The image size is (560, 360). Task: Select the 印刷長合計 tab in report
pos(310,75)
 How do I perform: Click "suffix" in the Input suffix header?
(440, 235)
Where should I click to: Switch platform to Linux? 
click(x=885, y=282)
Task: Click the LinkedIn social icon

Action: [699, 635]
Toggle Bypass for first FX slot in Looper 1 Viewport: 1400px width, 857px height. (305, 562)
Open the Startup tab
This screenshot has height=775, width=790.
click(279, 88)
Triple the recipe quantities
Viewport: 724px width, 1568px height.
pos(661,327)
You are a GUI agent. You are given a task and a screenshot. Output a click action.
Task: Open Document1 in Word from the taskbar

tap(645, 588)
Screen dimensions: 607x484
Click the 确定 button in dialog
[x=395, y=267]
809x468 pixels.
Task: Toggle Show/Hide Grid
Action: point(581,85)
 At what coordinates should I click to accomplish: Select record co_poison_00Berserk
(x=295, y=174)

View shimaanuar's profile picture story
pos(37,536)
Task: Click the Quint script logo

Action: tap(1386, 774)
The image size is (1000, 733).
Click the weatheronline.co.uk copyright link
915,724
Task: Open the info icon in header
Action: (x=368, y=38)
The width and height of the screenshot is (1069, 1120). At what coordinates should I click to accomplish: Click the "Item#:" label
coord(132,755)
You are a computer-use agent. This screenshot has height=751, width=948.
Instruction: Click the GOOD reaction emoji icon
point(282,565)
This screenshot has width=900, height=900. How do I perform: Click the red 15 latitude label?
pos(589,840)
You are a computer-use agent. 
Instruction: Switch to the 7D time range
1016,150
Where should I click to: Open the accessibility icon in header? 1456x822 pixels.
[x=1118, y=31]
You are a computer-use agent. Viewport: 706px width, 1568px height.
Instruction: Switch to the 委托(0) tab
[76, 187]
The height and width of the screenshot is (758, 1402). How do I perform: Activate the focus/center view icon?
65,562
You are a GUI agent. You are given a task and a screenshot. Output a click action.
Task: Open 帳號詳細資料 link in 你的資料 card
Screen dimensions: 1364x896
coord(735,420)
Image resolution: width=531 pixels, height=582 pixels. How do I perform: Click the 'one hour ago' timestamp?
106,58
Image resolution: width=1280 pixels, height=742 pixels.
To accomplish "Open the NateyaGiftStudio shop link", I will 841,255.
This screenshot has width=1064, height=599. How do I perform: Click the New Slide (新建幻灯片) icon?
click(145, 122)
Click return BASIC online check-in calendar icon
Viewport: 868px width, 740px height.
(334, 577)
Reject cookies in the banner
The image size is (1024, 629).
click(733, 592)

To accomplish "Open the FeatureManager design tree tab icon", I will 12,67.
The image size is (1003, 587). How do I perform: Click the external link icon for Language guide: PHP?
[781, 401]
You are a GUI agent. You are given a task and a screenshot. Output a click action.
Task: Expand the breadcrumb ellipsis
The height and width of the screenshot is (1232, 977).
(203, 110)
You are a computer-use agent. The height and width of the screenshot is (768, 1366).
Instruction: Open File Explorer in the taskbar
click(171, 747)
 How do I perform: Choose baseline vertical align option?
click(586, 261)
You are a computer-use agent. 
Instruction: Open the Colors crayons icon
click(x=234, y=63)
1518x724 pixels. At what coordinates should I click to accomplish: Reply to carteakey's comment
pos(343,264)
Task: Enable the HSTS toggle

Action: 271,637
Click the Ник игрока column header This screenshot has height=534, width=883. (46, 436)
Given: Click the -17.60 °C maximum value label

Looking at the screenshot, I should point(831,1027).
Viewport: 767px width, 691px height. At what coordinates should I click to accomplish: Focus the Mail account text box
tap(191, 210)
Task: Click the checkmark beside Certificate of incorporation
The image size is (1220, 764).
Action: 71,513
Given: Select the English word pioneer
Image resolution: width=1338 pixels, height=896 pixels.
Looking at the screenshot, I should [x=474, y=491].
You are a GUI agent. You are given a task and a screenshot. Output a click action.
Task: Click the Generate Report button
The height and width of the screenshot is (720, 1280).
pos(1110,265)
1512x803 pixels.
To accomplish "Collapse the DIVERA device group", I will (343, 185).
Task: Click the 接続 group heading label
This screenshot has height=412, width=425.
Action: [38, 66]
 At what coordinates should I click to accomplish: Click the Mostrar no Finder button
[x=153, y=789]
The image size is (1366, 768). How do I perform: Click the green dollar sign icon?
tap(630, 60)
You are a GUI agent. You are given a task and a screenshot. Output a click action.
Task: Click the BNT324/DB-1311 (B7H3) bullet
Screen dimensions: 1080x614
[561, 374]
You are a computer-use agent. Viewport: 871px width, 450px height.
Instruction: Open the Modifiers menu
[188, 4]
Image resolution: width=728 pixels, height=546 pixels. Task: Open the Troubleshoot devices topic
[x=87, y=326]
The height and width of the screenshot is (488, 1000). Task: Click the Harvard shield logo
—————
## Exercise requirements
Exactly as written above, please repeat the entries.

## Exercise response
The image size is (560, 360). Task: Select the 印刷長合計 tab in report
pos(310,75)
 How do I perform: Click "suffix" in the Input suffix header?
(440, 235)
Where should I click to: Switch platform to Linux? 
click(x=885, y=282)
Task: Click the LinkedIn social icon

Action: [699, 635]
Toggle Bypass for first FX slot in Looper 1 Viewport: 1400px width, 857px height. (305, 562)
Open the Startup tab
This screenshot has height=775, width=790.
click(279, 88)
Triple the recipe quantities
Viewport: 724px width, 1568px height.
pos(661,327)
You are a GUI agent. You are given a task and a screenshot. Output a click action.
Task: Open Document1 in Word from the taskbar

tap(645, 588)
Screen dimensions: 607x484
Click the 确定 button in dialog
[x=395, y=267]
809x468 pixels.
Task: Toggle Show/Hide Grid
Action: point(581,85)
 At what coordinates should I click to accomplish: Select record co_poison_00Berserk
(x=295, y=174)

View shimaanuar's profile picture story
pos(37,536)
Task: Click the Quint script logo

Action: tap(1386, 774)
The image size is (1000, 733).
Click the weatheronline.co.uk copyright link
915,724
Task: Open the info icon in header
Action: (x=368, y=38)
The width and height of the screenshot is (1069, 1120). At what coordinates should I click to accomplish: Click the "Item#:" label
coord(132,755)
You are a computer-use agent. This screenshot has height=751, width=948.
Instruction: Click the GOOD reaction emoji icon
point(282,565)
This screenshot has width=900, height=900. How do I perform: Click the red 15 latitude label?
pos(589,840)
You are a computer-use agent. 
Instruction: Switch to the 7D time range
1016,150
Where should I click to: Open the accessibility icon in header? 1456x822 pixels.
[x=1118, y=31]
You are a computer-use agent. Viewport: 706px width, 1568px height.
Instruction: Switch to the 委托(0) tab
[76, 187]
The height and width of the screenshot is (758, 1402). How do I perform: Activate the focus/center view icon?
65,562
You are a GUI agent. You are given a task and a screenshot. Output a click action.
Task: Open 帳號詳細資料 link in 你的資料 card
Screen dimensions: 1364x896
coord(735,420)
Image resolution: width=531 pixels, height=582 pixels. How do I perform: Click the 'one hour ago' timestamp?
106,58
Image resolution: width=1280 pixels, height=742 pixels.
To accomplish "Open the NateyaGiftStudio shop link", I will 841,255.
This screenshot has width=1064, height=599. How do I perform: Click the New Slide (新建幻灯片) icon?
click(145, 122)
Click return BASIC online check-in calendar icon
Viewport: 868px width, 740px height.
(334, 577)
Reject cookies in the banner
The image size is (1024, 629).
click(733, 592)

To accomplish "Open the FeatureManager design tree tab icon", I will 12,67.
The image size is (1003, 587). How do I perform: Click the external link icon for Language guide: PHP?
[781, 401]
You are a GUI agent. You are given a task and a screenshot. Output a click action.
Task: Expand the breadcrumb ellipsis
The height and width of the screenshot is (1232, 977).
(203, 110)
You are a computer-use agent. The height and width of the screenshot is (768, 1366).
Instruction: Open File Explorer in the taskbar
click(171, 747)
 How do I perform: Choose baseline vertical align option?
click(586, 261)
You are a computer-use agent. 
Instruction: Open the Colors crayons icon
click(x=234, y=63)
1518x724 pixels. At what coordinates should I click to accomplish: Reply to carteakey's comment
pos(343,264)
Task: Enable the HSTS toggle

Action: 271,637
Click the Ник игрока column header This screenshot has height=534, width=883. (46, 436)
Given: Click the -17.60 °C maximum value label

Looking at the screenshot, I should point(831,1027).
Viewport: 767px width, 691px height. At what coordinates should I click to accomplish: Focus the Mail account text box
tap(191, 210)
Task: Click the checkmark beside Certificate of incorporation
The image size is (1220, 764).
Action: 71,513
Given: Select the English word pioneer
Image resolution: width=1338 pixels, height=896 pixels.
Looking at the screenshot, I should [x=474, y=491].
You are a GUI agent. You are given a task and a screenshot. Output a click action.
Task: Click the Generate Report button
The height and width of the screenshot is (720, 1280).
pos(1110,265)
1512x803 pixels.
To accomplish "Collapse the DIVERA device group", I will (343, 185).
Task: Click the 接続 group heading label
This screenshot has height=412, width=425.
Action: [38, 66]
 At what coordinates should I click to accomplish: Click the Mostrar no Finder button
[x=153, y=789]
The image size is (1366, 768). How do I perform: Click the green dollar sign icon?
tap(630, 60)
You are a GUI agent. You are given a task and a screenshot. Output a click action.
Task: Click the BNT324/DB-1311 (B7H3) bullet
Screen dimensions: 1080x614
[561, 374]
You are a computer-use agent. Viewport: 871px width, 450px height.
Instruction: Open the Modifiers menu
[188, 4]
Image resolution: width=728 pixels, height=546 pixels. Task: Open the Troubleshoot devices topic
[x=87, y=326]
The height and width of the screenshot is (488, 1000). Task: Click the Harvard shield logo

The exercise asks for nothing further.